Con todo, la disyuntiva en cuanto a los caminos de los marginados del sistema político está planteada en el desenvolvimiento político del país, y no solo en términos de análisis. Por razones que exceden este espacio, la lucha de las masas, cada vez más espontánea, expresa en formas variadas un notable hastío a las imposiciones. Particularmente a las extractivistas en territorios indígenas del Estado guatemalteco. Hemos conocido casos lamentables de enfrentamientos, como los de Barillas y otros, que hay que considerar.
Así seguidos los acontecimientos, conocemos en Plaza Pública el artículo de Luisa Reynolds Ciudades modelo en Honduras… (I), publicado el 18 de octubre, que refiere: «Las free-cities en Guatemala, que promueven investigadores en la UFM, a diferencia de las charter cities», que el gobierno emanado del golpe en Honduras avanza más sin ambages, «no cederían territorio para que lo administre otro Estado sino a consorcios empresariales, que crean sus propias autoridades con sus propias reglas».
Pertinentemente motiva dos reflexiones en nuestro tema. La primera, en el sentido de llamarnos a observar cómo queda con ello el pretendido derecho a la libre locomoción. Se perfila la definición prolongada de extraterritorialidades al extremo de no solo restringirla a toda ciudadanía, sino concediéndolos, tendencialmente, en favor de otros Estados. Las free-cities y charter cities formulan claramente cómo los poderes económicos entienden el tipo de libre locomoción que pregonan. Tales enclaves en el territorio del Estado constituirán territorialidades enteras obviamente sustraídas del derecho a la libre circulación y demandarán salvoconductos ampliamente restrictivos.
La segunda observación, además de la locomoción ciudadana y sus concesiones geográficas (autonómico-territoriales de ese tipo), derivada de semejante pretensión entreguista, es que las oligarquías y los poderes estatales actuales desconocen territorio autonómico y formas propias de autoridad de los pueblos indígenas. Pero sí se los dan, en claro contraste, al imperio y a sus empresas globales. Así lo formula con claridad Reynolds: «Consorcios empresariales que crean sus propias autoridades con sus propias reglas».
El colonialismo global e interno tiende, pues, a profundizarse.

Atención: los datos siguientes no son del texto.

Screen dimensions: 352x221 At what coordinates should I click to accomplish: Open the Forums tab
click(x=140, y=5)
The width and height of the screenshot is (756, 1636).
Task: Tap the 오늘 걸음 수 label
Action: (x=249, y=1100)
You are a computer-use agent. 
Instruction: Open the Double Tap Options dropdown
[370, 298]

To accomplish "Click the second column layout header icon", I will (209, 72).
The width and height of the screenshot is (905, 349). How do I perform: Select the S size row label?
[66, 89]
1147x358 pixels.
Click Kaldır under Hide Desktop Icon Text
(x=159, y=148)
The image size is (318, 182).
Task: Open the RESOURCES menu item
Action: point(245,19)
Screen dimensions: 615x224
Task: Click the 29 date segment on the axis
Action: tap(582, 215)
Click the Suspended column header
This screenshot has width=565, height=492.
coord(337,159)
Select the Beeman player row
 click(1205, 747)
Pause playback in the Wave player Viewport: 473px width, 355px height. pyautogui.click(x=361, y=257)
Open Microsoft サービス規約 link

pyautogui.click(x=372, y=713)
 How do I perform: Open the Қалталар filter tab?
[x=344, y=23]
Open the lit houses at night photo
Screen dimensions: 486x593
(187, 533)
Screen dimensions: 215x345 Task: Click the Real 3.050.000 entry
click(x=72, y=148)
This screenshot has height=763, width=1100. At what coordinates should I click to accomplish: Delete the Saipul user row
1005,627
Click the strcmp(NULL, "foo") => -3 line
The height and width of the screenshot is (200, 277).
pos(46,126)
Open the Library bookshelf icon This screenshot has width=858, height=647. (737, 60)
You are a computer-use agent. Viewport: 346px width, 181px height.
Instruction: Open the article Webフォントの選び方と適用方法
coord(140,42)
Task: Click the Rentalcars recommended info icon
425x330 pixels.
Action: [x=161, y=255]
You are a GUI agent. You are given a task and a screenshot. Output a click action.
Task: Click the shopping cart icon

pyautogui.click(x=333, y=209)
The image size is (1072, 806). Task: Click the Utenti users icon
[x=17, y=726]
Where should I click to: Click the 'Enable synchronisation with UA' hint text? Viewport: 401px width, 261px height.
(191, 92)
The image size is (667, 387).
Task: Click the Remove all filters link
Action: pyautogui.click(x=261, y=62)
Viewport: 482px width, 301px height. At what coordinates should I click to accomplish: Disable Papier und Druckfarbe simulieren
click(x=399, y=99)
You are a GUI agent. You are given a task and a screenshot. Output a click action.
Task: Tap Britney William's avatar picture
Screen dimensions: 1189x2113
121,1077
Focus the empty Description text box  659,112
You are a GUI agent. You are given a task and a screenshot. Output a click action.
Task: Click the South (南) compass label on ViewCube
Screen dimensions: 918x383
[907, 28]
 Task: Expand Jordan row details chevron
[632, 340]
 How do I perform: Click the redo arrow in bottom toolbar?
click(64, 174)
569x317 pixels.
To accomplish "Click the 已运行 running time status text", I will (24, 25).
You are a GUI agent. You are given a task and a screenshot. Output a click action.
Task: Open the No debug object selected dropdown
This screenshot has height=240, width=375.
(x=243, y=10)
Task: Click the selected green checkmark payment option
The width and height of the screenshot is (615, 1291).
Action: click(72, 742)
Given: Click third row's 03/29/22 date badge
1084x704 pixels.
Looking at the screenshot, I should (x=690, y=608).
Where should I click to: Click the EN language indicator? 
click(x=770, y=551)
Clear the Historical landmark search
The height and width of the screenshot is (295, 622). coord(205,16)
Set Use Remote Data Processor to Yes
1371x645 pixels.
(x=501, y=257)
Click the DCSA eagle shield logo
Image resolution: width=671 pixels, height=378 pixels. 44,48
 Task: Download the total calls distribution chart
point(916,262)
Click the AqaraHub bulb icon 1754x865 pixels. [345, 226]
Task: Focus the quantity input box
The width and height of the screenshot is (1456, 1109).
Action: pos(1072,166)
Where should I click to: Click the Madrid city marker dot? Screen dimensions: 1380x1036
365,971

Y es un reto adicional a la vivencia de la pobreza y a la discriminación el comprender, además, la necesidad de vías alternas a fin de no caer en las trampas del choque, de vías posibles y reales de cambio. Caminos para no solo reaccionar, garantizar lo poco o no retroceder aún más en derechos, sino avanzar hacia el tipo de democracia plural que requiere un país étnicamente diverso como Guatemala. Porque, a la luz de lo examinado aquí, en ello se juega asimismo la soberanía del Estado guatemalteco.
Iván Castillo Méndez es antropólogo social de la Universidad Autónoma Metropolitana en Iztapalapa (UAM-I, México D. F.), maestro en Etnología por la Universidad de París VIII y autor, entre otras obras, de Descolonización territorial, del sujeto y la gobernabilidad. Examen crítico del discurso de la inclusión (individual) del indígena al sistema de partidos políticos, URL: Guatemala, 2008. Actualmente es profesor de posgrado en Flacso, Guatemala.